The expected annual NIL compensation for a top-10-earning football player at any position is $216,000 for the Big Ten and $565,000 in the SEC, which is more than three times the annual earnings of $159,000 in the Big 12.
The SEC’s stature is even more pronounced this year. Former Big 12 powerhouses Texas and Oklahoma have joined the conference, which is made up of state universities that have long taken football seriously and invested heavily in athletics.
The top-10-earning SEC players at every position — except for tight ends and specialists — earn more annually on average than players in any other Power Four conference. A running back in the SEC can now expect to make about half a million dollars, almost as much as a Big 12 quarterback. Offensive and defensive linemen in the SEC do even better, tallying upward of $700,000.
For the smaller, so-called Group of Five conferences, which include Conference USA and the Mountain West, the new NIL environment puts football championships even further out of reach. The average value of Top 25 players at any position at schools such as Liberty (part of Conference USA) or Boise State (in the Mountain West) is just under $50,000.
The money is lucrative in the top tier of men’s and women’s basketball, as well: A starting five of Top-25-earning men’s basketball players costs about $3.3 million, with forwards on the top of the pay scale making around $750,000. And while women’s basketball earnings are comparatively much lower, top-level women’s players have had substantial growth since last year, with pay across all positions up by $30,000.
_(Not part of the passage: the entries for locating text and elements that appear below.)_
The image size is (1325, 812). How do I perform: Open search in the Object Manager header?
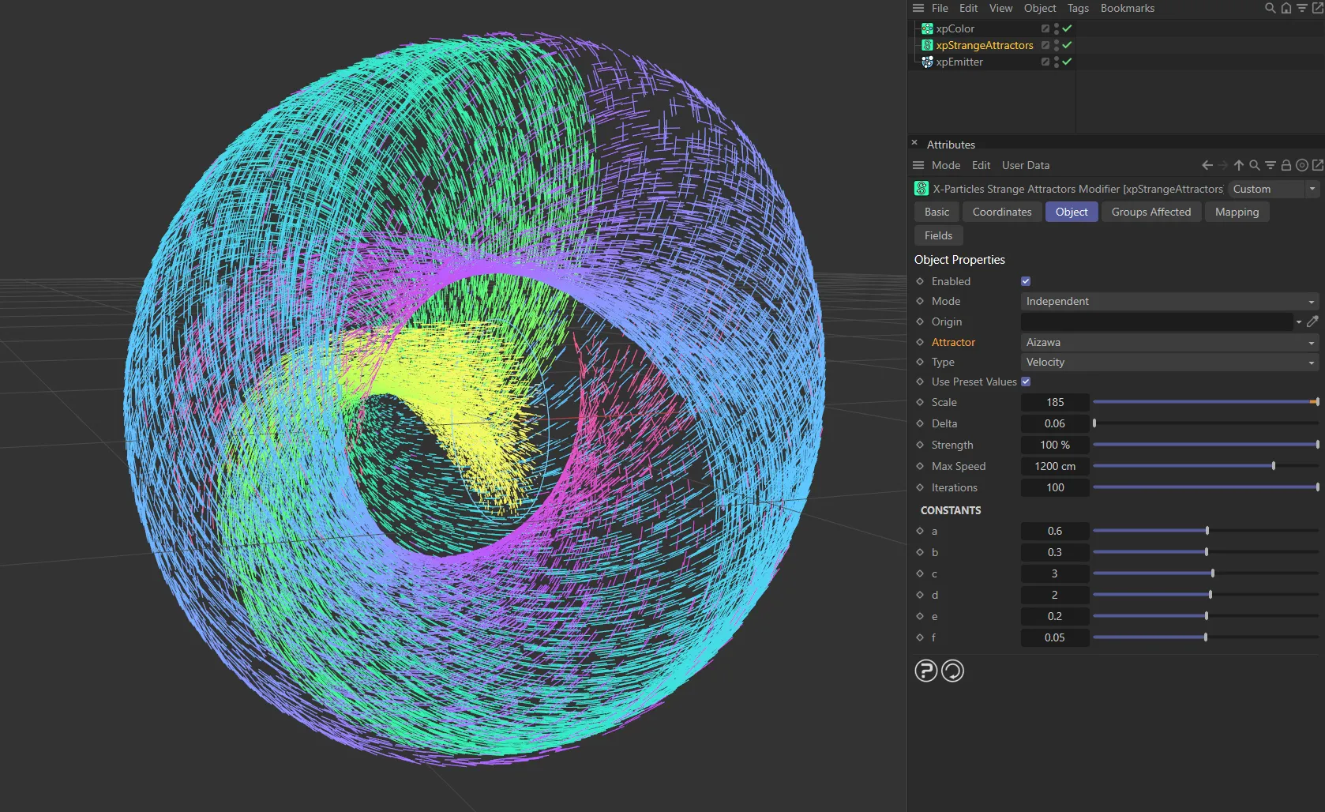[x=1270, y=8]
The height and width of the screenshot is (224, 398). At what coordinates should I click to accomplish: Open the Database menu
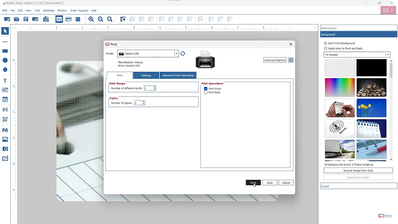(x=48, y=10)
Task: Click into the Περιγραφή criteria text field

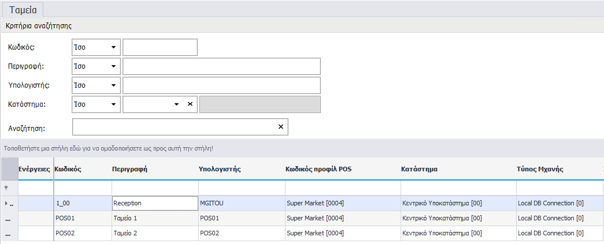Action: pyautogui.click(x=221, y=66)
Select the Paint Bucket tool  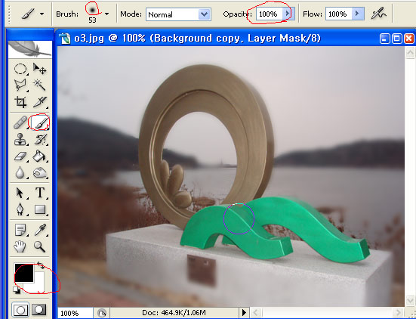pyautogui.click(x=40, y=156)
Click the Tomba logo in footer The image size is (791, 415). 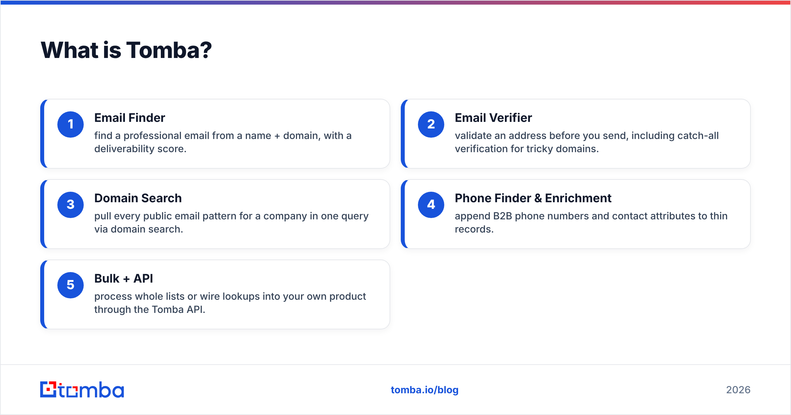click(82, 390)
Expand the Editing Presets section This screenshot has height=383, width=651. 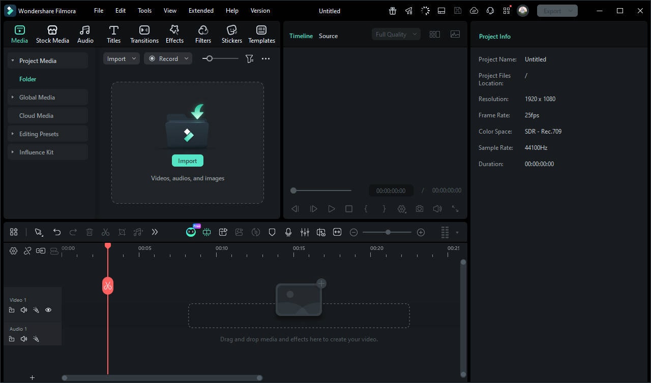(x=39, y=134)
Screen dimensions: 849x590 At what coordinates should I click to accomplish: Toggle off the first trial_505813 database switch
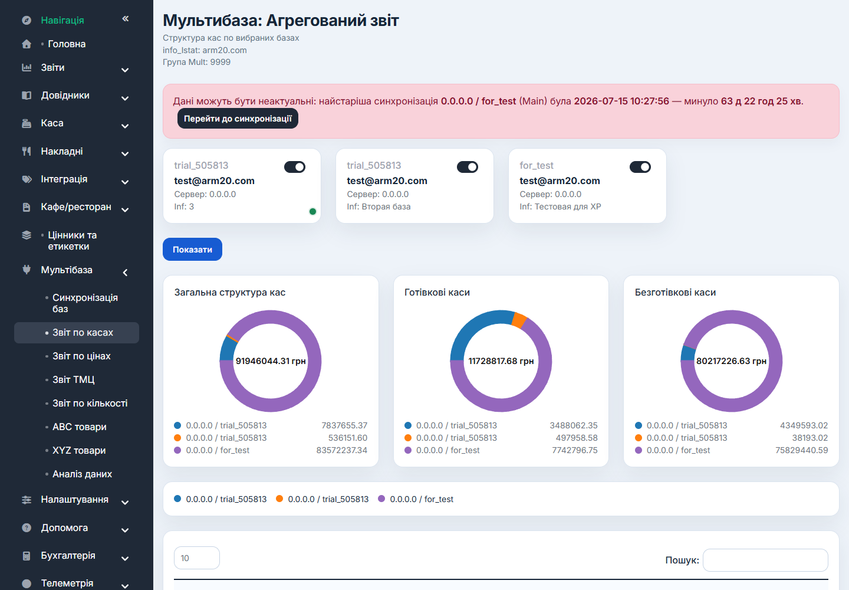(x=295, y=167)

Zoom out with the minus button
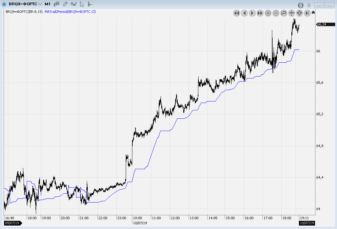click(276, 13)

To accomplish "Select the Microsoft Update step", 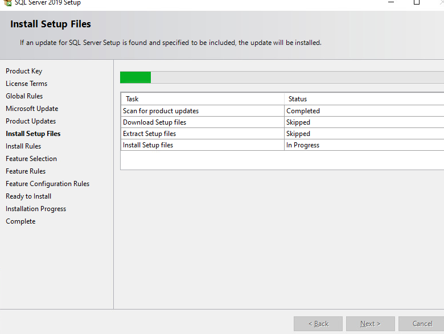I will [32, 109].
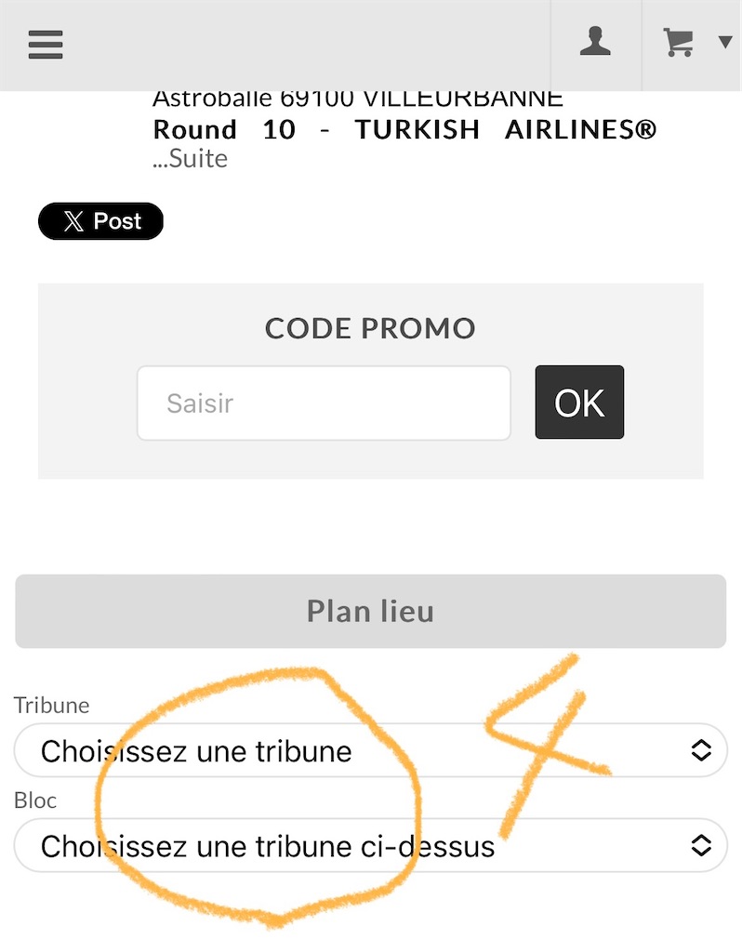Expand the cart dropdown arrow
Screen dimensions: 742x952
(725, 42)
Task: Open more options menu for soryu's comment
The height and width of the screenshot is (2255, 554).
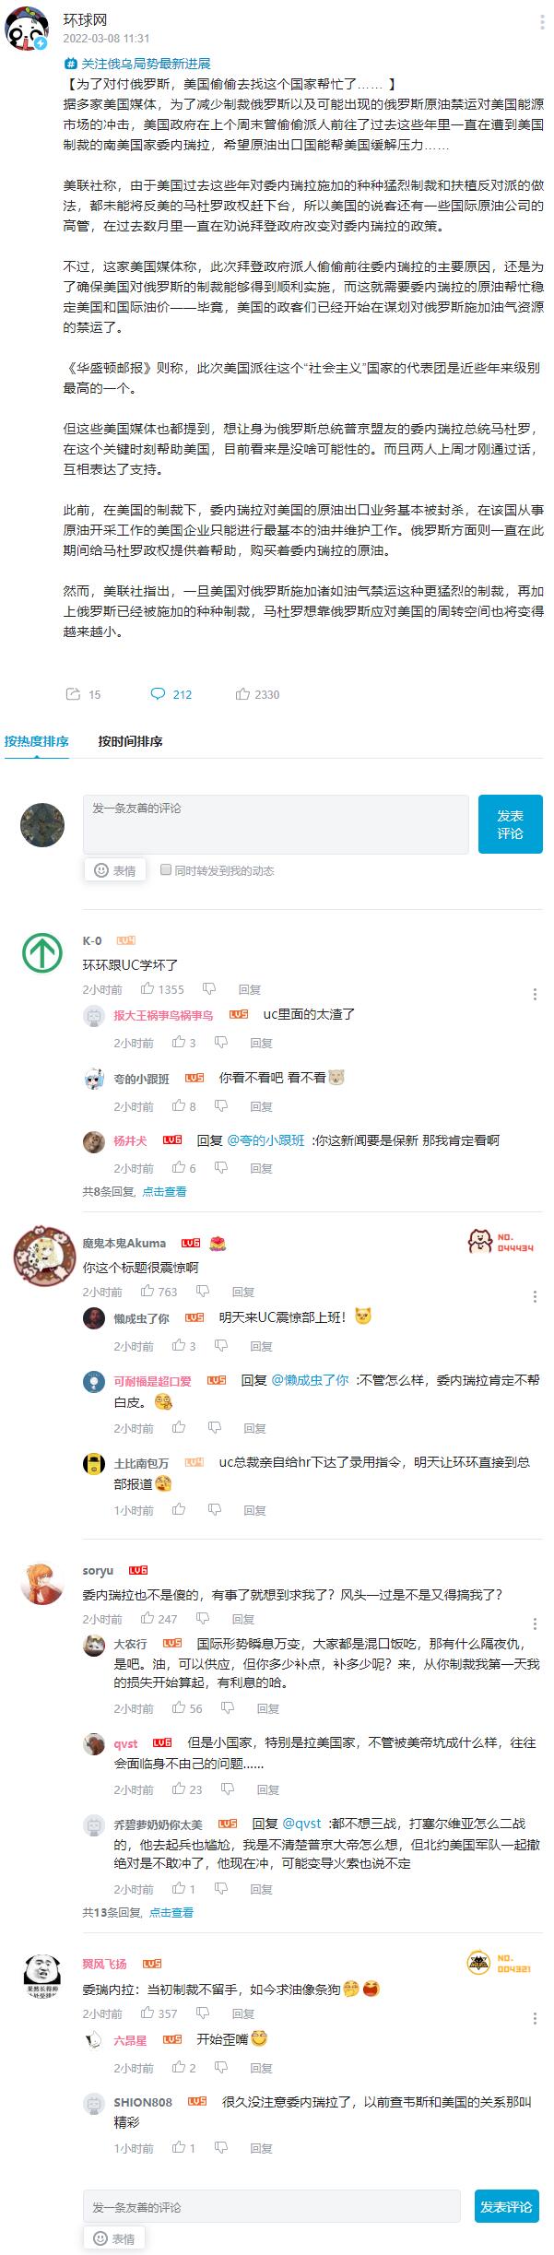Action: pos(536,1624)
For many athletes — those who aren’t top stars in the marquee sports — the NIL era is different, though no less exciting. Zoe Ledet, a 19-year-old sprinter at West Virginia State University, joined TikTok in 2020, at the height of COVID-era teenage boredom. She said she quickly amassed a following for “funny skits, hair care, you know, relatable stuff” and now has 1.7 million followers on the platform and nearly 300,000 on Instagram. Still, Ledet never thought brands would be interested in working with her as an athlete.
“I knew that big track athletes like Sha’Carri could get deals with Nike, but I didn’t know there were smaller deals to be had,” said Ledet, referring to Olympic sprinter Sha’Carri Richardson.
Last year, during her freshman season, Ledet was approached by BE Collective+, an organization that supports student athletes from historically Black colleges and universities in the NIL market. She signed with the group and had NIL deals worth about $3,500 in her first year.
For Ledet, those earnings aren’t life-changing money, but she has been able to use platforms such as the BE Collective+ and Opendorse to gain a better sense of her value in the new marketplace. Her followers now ask her to post more about track and to share videos from meets, content that she hopes will in turn lead to more NIL deals.
“There are a lot of athletes bigger than me, of course, but NIL has allowed athletes like me to widen our platform and get more recognition, too,” she said.